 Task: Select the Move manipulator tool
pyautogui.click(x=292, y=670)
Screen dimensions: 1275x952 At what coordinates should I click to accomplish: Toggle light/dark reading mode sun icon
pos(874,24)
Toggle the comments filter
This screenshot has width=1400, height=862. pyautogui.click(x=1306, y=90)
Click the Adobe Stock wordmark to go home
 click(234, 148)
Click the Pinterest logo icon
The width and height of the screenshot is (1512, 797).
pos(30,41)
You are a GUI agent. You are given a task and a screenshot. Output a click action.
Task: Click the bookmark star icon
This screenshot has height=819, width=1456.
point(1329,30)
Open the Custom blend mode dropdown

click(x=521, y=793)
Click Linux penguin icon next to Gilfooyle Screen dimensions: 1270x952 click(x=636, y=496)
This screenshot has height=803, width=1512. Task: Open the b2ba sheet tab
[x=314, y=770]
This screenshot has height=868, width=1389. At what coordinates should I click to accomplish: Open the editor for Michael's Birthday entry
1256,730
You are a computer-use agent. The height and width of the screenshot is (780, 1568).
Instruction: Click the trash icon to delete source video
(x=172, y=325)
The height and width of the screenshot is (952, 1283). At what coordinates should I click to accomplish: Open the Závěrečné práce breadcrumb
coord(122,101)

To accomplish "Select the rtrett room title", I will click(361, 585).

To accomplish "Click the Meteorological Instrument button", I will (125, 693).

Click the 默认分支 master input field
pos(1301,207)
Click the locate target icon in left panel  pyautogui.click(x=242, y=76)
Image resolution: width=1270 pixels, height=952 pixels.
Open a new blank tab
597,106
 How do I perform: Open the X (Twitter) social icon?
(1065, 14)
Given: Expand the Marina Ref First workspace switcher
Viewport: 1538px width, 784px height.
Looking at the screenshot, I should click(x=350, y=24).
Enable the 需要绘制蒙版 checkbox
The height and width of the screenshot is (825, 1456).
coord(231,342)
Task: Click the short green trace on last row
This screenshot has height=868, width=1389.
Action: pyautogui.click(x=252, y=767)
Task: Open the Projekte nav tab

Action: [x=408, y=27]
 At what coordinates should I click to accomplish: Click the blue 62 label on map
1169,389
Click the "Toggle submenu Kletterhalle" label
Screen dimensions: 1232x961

___

• Required work: Would you show every line in the data above that contains the string "agent"?

• Task solution:
You are a GUI agent. You are given a task and a screenshot. Output a click action.
You are a computer-use agent. The height and width of the screenshot is (780, 1568).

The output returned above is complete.